When that is compiled, compiler first generates code for function from template by replacing InputIterator with type of vec and UnaryPredicate with type of [&](int a){ return a<x; }, and then compiles the code of function.


Do you actually ask: What is the type of lambda?
https://en.cppreference.com/w/cpp/language/lambda says:
The lambda expression is a prvalue expression of unique unnamed non-union non-aggregate class type, known as closure type
unique unnamed non-union non-aggregate class type
coder777 (8444)
Yes, anything the compiler can actually deduce a type from can be used. lambdas do have a type as any other function too.
frek (576)
The lambda expression is a prvalue expression of unique unnamed non-union non-aggregate class type, known as closure type
unique unnamed non-union non-aggregate class type
Yes, I meant that, but it's a too complicated name!
Anyhow, the lambdas have types. what's the type of our lambda in my snippet, please?
Its parameter type is of int (int a). Its body contains int variables too. So we deduce the type of your lambda/function is int. Right?

lastchance (6980)
Wrong.
Ganado (6811)
lambdas have types
Some strictness is required when using terminology here to prevent ambiguity. Your use of saying a lambda "has" a type is like saying a function "has" a type. What does that actually refer to? Is it the return type? Well, no, it doesn't mean that.
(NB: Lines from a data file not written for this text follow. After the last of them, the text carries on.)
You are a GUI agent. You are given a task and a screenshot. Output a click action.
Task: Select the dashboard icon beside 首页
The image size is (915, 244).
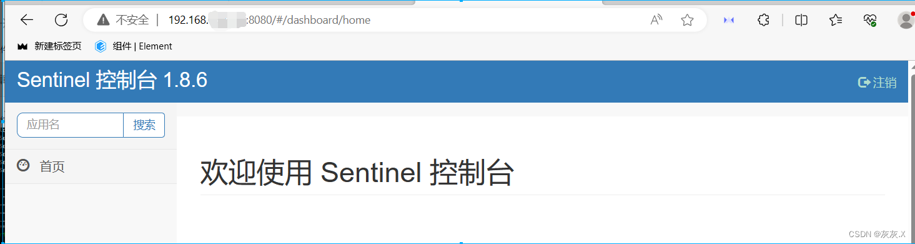[x=23, y=166]
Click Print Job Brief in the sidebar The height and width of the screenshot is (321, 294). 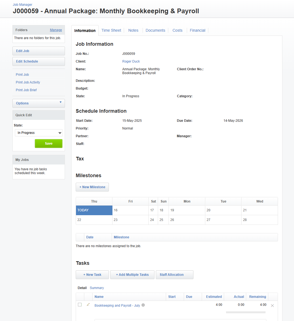tap(26, 90)
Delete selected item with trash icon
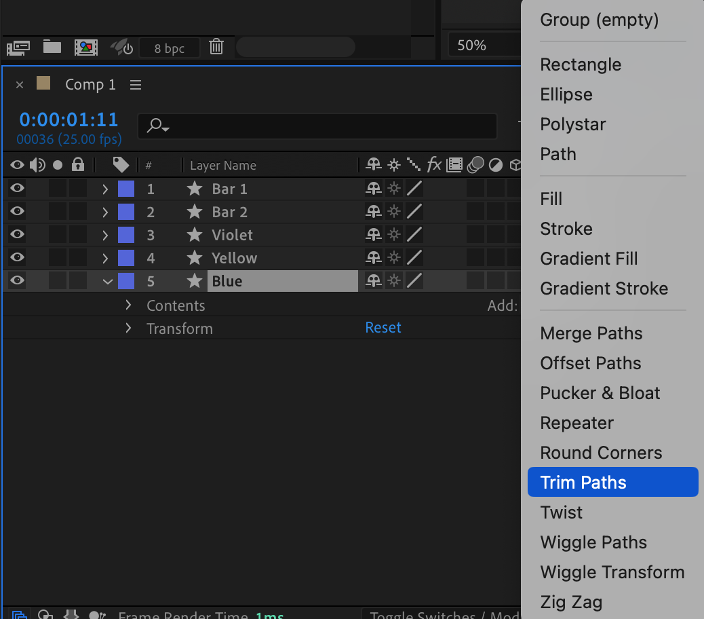 [x=216, y=47]
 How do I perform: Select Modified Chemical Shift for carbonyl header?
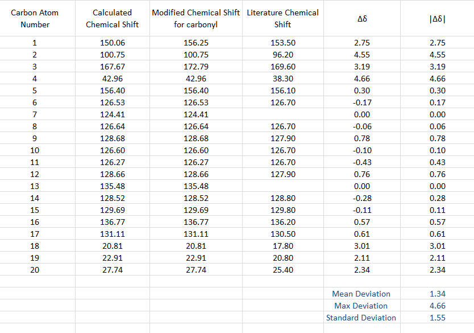tap(195, 18)
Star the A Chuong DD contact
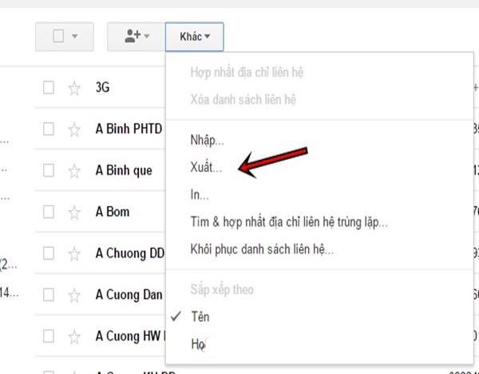This screenshot has height=374, width=479. pos(74,254)

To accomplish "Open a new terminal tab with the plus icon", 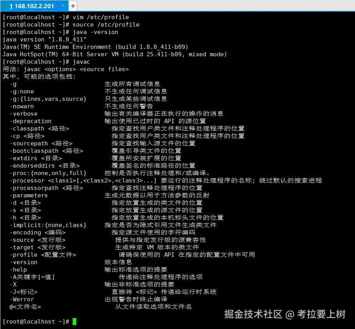I will 73,6.

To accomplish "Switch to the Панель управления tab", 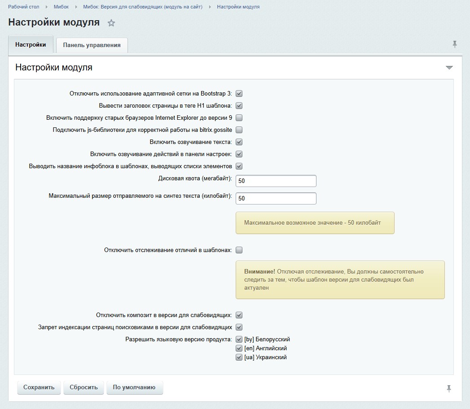I will click(x=92, y=45).
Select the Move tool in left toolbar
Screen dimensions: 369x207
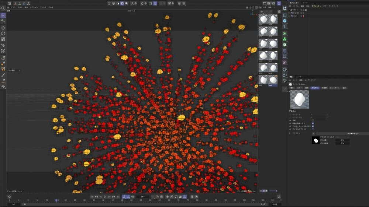[3, 28]
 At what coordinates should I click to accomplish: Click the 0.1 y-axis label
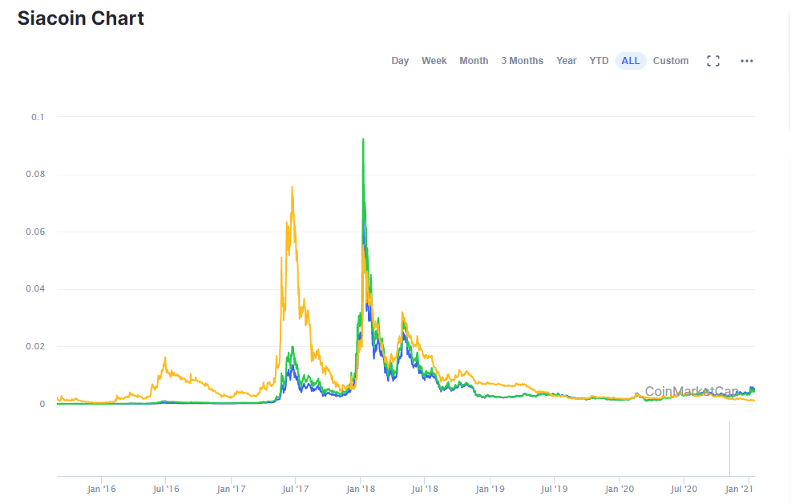[38, 117]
A lambda itself is an object, and objects have types. The type that a lambda is, is as keskiverto says, some unique unnamed class type. You can't know what it is directly.

____________________

Its parameter type is of int (int a). Its body contains int variables too. So we deduce the type of your lambda/function is int. Right?
What would happen if the parameter type was double, and the return type was int? You couldn't just say the type of it was int. A lambda is not an int. A lambda is not a double. A lambda is a lambda, and each lambda is unique.

One more note: It's theoretically possible that lambdas could have been introduced into the language in a way akin to function pointers, where you can specify a combination of return type and parameter types, but a lambda is even more complicated than that (captures), and the language simply doesn't support that kind of syntax.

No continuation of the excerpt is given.